Summary: These Three in One have been pouring love, praise, and honor out to one another from the very beginning of time. Marvel with me how God pulls back the curtain ever so slightly to show us what He’s doing before earth was formed!

Think with me about the people who have prayed for you in your lifetime. Think about your personal times of crisis where you needed someone to pray for you. Now, when you picture this, who is praying for you? For many of you, your mothers and fathers have prayed for you. I imagine many of your grandparents have prayed for you as well. People who carried your name before God when you were too young to even know what prayer meant. Some of them may have prayed daily, quietly, consistently, without ever telling you. But of all the people who have prayed for you, surely knowing Jesus prayed for you is at the top of the list.

Find John 17 with me, if you will.

Jesus is only hours from His death and resurrection. On the eve of Jesus’ painful death, He prays to the Father. Now, the entire chapter 17 is one prayer from Jesus.

Look with me at what is classically known as the High Priestly Prayer. When you are reading John 17, you’re standing on holy ground.

Today’s Scripture

“When Jesus had spoken these words, he lifted up his eyes to heaven, and said, “Father, the hour has come; glorify your Son that the Son may glorify you, since you have given him authority over all flesh, to give eternal life to all whom you have given him. And this is eternal life, that they know you, the only true God, and Jesus Christ whom you have sent. I glorified you on earth, having accomplished the work that you gave me to do. And now, Father, glorify me in your own presence with the glory that I had with you before the world existed” (John 17:1-5).

Many of you know we have been studying the gospel of John, moving verse by verse, starting in Christmas of 2023. We arrive at what is a really important and theologically rich passage here. We are going to spend only one Sunday because I’m attempting to sync up the end of John’s gospel with our celebration of Easter. Yet, we should do so much more than 1 Sunday on this.
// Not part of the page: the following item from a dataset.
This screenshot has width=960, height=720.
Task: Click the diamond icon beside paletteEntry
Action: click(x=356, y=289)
Oliver Cromwell’s chaplain preached 45 sermons on this one chapter alone.1

Sermon Preview

1. Jesus Prays for Jesus

2. Jesus Prays for the Twelve

3. Jesus Prays for You

1. Jesus Prays for Jesus

“When Jesus had spoken these words, he lifted up his eyes to heaven, and said, ‘Father, the hour has come; glorify your Son that the Son may glorify you’” (John 17:1).

1.1 Who Y’all Sitting With?

Have you seen the little game on social media that usually starts out if you’re stuck on a plane for 12 hours, then it gives some choices on who you would choose to sit next to? You choose once, and you don’t get to switch seats. I have seen this meme with Star Wars characters from the films. There’s a political version where various politicians are scattered throughout, and you must choose who you’ll sit with. I have even seen a Christian version of this where famous Christians are scattered throughout the plane, and you must decide who to sit with. But if I were stuck in any place for 12 hours or more, and I had to listen to any two people, I would choose God, the Father, and His Son, Jesus Christ.
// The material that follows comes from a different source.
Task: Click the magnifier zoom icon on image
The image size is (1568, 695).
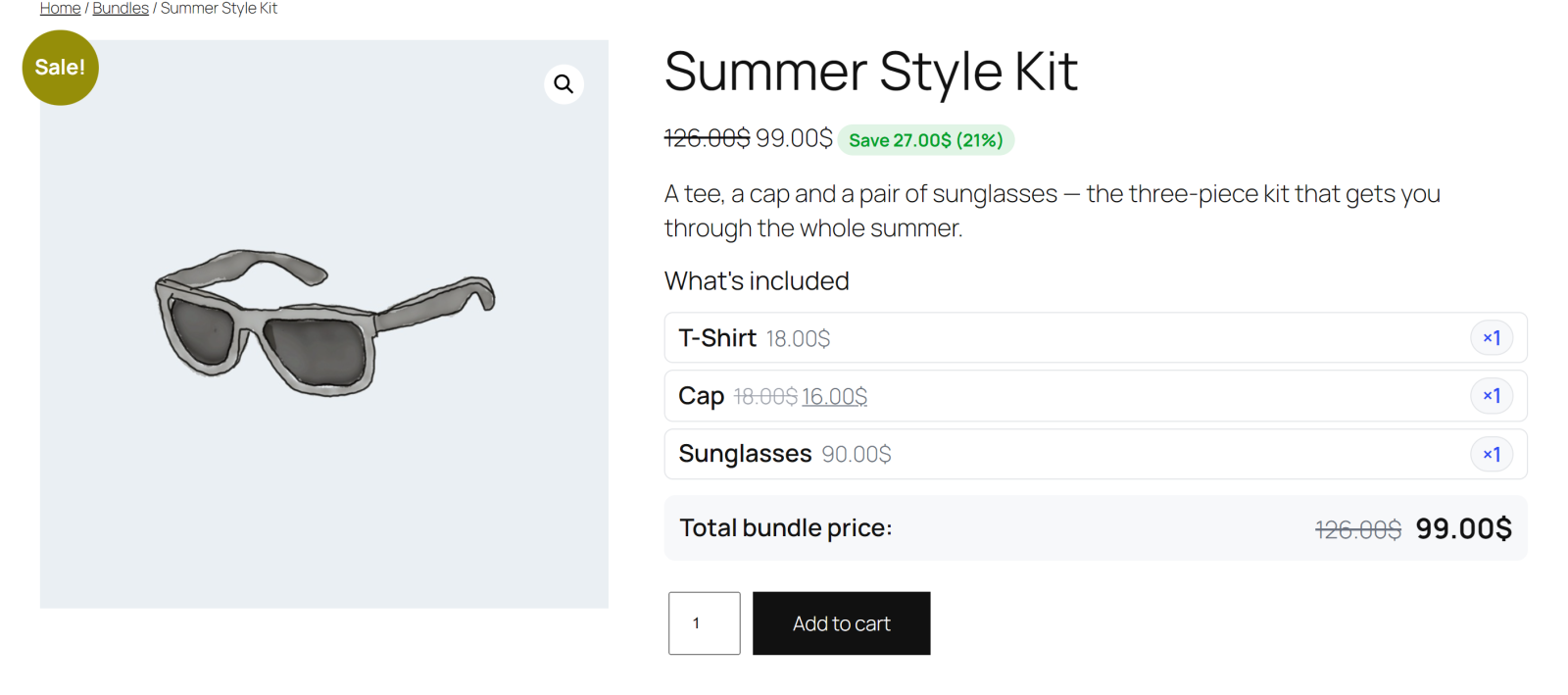Action: click(x=564, y=84)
Jesus is praying, and maybe the simplest way to define prayer is simply talking with God. Wouldn’t you love to eavesdrop on a conversation between Jesus and the Father? You eavesdrop on God talking to God. It’s as if the veil has been pulled back and you’re getting a glimpse of God’s very heart here. Think of this as the Mount Everest of all prayers.

1.2 The Trinity

The teaching of the Trinity is the background in many places in your Bible. The Trinity is that there is one God who eternally exists as three persons – Father, Son, and Holy Spirit. But the Trinity in John 17 is not in the background, instead it’s in the foreground. You cannot miss it. Throughout the prayer, you’ll hear Jesus direct His prayers to the Father (verses 1, 5, 11,21, 24, and 25).

1.3 An Overview

By the way, this prayer isn’t a stand-alone prayer. Instead, this prayer is the capstone to Jesus’ Farewell Discourse. Remember, all of chapters 14 through 16 were the longest continuous message we have of Jesus. Jesus delivers all of this last-minute message just before He is crucified. Now, Jesus prays at this decisive hour. And the Gospel of John offers us the longest recorded prayer Jesus offers in the Bible.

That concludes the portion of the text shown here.